Wind outside is fierce. The sky is that ruddy shit brown only an El Paso dirt storm can create. I sit quietly - no radio, no tv, no internet, the only sound was low whistling from the gales - like I was saying, I sit in my darkened apartment on this shitty afternoon - the smell of dusty ozone and stale cigarettes - and ponder an event which happened yesterday.
I was waiting in a McDonald's downtown to meet an old friend and give him a signed copy of my new book. While sitting in the crowded restaurant - all the downtown nacos staring at my oddly-dressed gringo ass like I was la migra - I was overcome with an extremely sever anxiety attack. A real loo-loo. The whole enchilada. Shakes. Nausea. Flop sweat. Stomach pains. Dizziness. I stumbled up to the counter under the fey stare of the late-teen cutey who was at the register and I barked out an order for a large Dr. Pepper. I had to get something in me. He grinned and rapidly retrieved my drink solely to get this deranged looking mother fucker from his view.

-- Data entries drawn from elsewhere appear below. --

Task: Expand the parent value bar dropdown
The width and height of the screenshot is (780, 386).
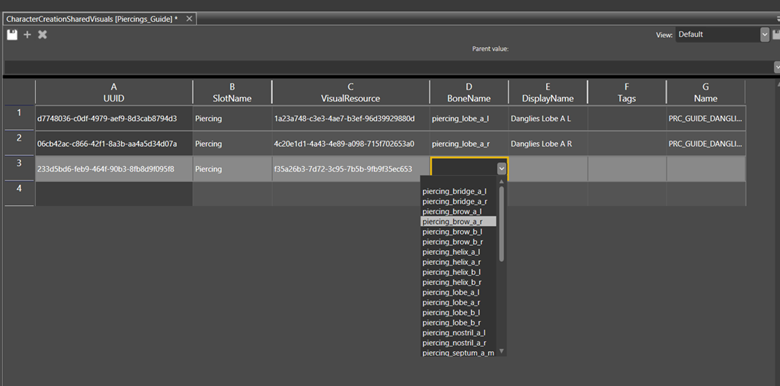Action: tap(777, 67)
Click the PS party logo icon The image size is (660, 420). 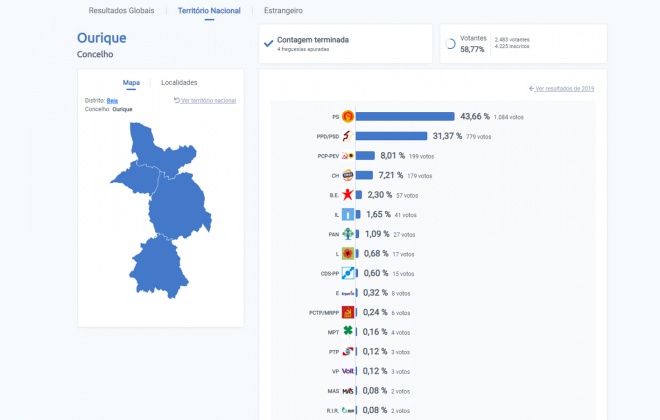tap(348, 117)
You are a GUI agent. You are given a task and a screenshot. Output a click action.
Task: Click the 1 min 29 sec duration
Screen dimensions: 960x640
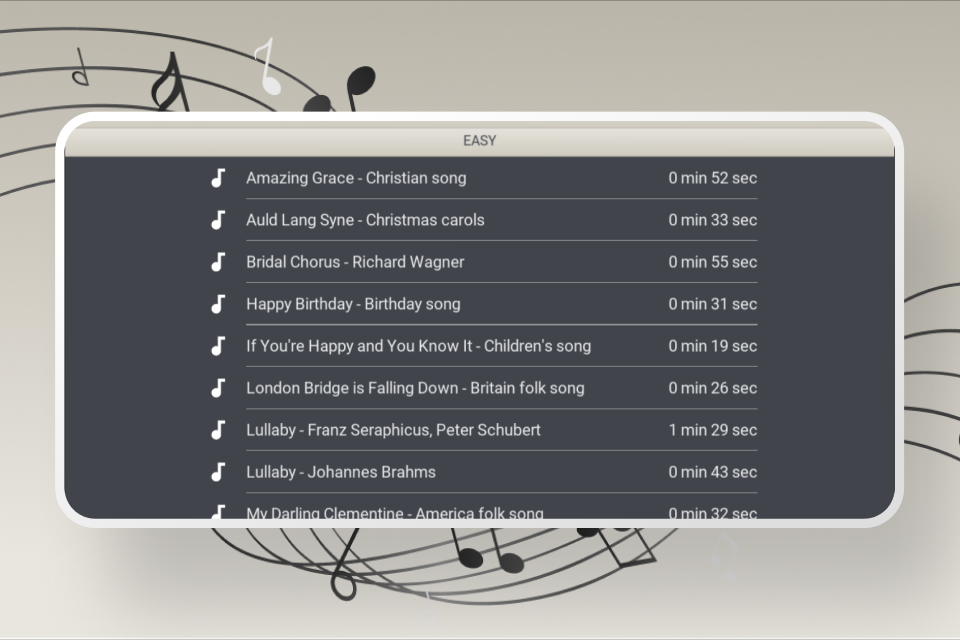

I returned to my table, sat, thought. Quivering like a terminal junkie, wiping the oh so attractive cascade of sweat beads from my ravaged, pink face with a sole, flimsy napkin. It dawned on me, it surfaced at last. Months of debate and analyzing and cross-doubting surfaced into this one revelation. Every cell in my body now screaming for me to leave - the very thought burning in my over-active brain. I know I have to escape, get out, flee this hell I have put myself in. As the waves of paranoid nausea ebbed away, I came to the final conclusion - if I stay here, I will die.